Running (LPH) 1:20:00 [3] 16.0 km (5:00 / km)
Preact
Lower leg walks
Roll
15 WU
tempo loop (4:25)
Active with 4 strides
double decker Brazilian sandwich with loop bread (24, 30, 25) with 2' inbetween
18min cooldown
Hip mobility
Hurdle Mobility
S&P
SR
Ice bath after dinner
My mind was not where it should've been today. I am feeling very overwhelmed. I have been doing a lot of stressing and the demands I have are not allowing me to do as much resting as I would like with moving and just finishing exams, but I doing my best to not boil over. I am very glad and proud of myself to have kept it together today. A year ago I would've made many excuses and had a breakdown if I was in the same situation. But I have been making dealing with adversity and not being so volatile a priority and I have come a long way. I feel like a totally different person, and a better one. I was feeling sorry for myself at the start of the workout and was on the brink of tears. I tried to focus on the moment, but ended up still feeling sorry and making excuses as to why I wasn't running great.
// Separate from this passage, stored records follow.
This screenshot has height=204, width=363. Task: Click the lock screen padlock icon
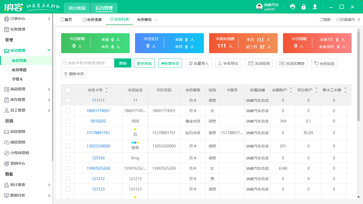click(304, 6)
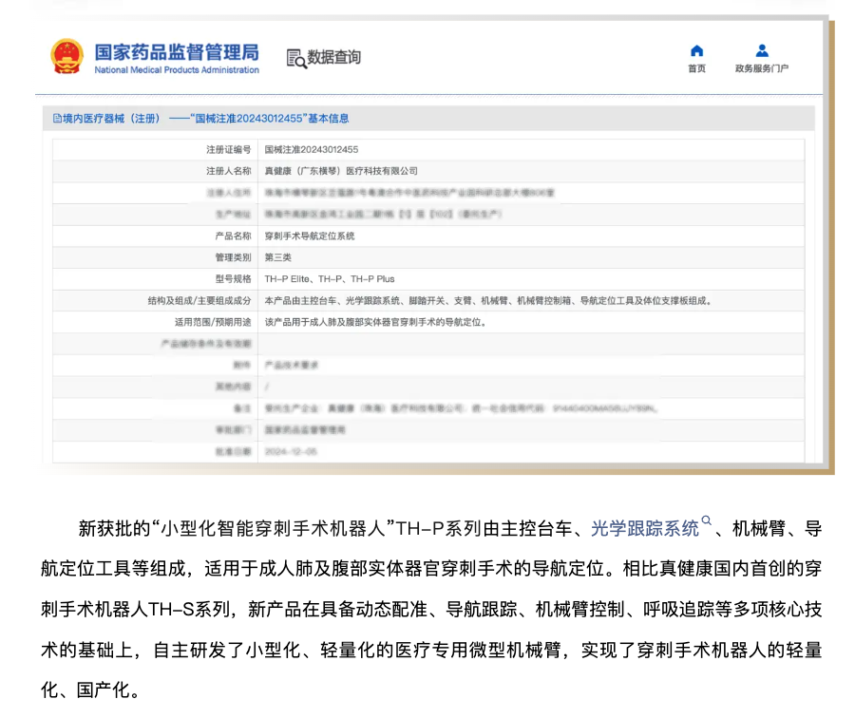The height and width of the screenshot is (718, 855).
Task: Select the 数据查询 menu entry
Action: (x=330, y=58)
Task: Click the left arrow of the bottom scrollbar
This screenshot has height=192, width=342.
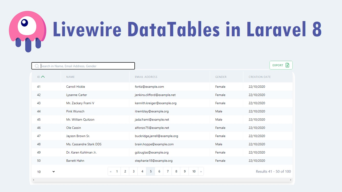Action: pos(33,180)
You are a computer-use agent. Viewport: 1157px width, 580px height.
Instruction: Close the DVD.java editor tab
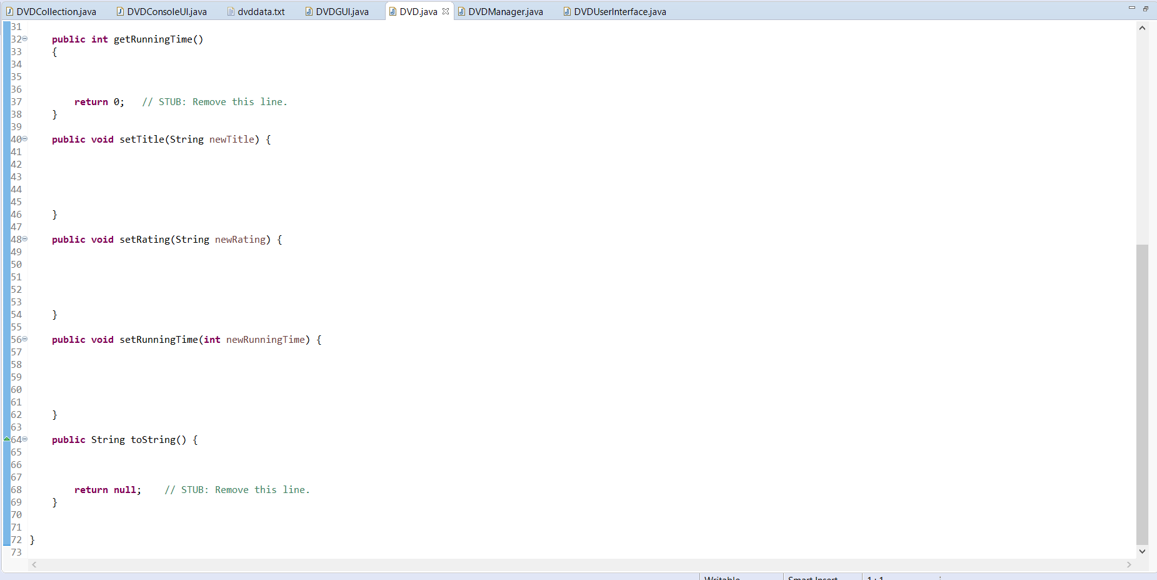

I remembered the quote about "you can either make yourself miserable, or make yourself better, the amount of work you do is the same" my mindset changed and I began to enjoy the workout. I also remembered our talk after pool and I made sure to get to a Wednesday effort and do my best to stick with Noah and Maxie, I have no excuse to not hit the effort and since I was tired this meant I was going to get a lot out of today, and learn how to put my other worries behind me and still get a quality workout done. I need to have that mindset from the start, but this is a process and I am just proud to see how far I've come and also how much I have to learn. Thank you everyone for making this year one of the best, if not the best year and time I have had. I am truly grateful to have you all in my life and have the opportunity to be on the team and pursue my passion.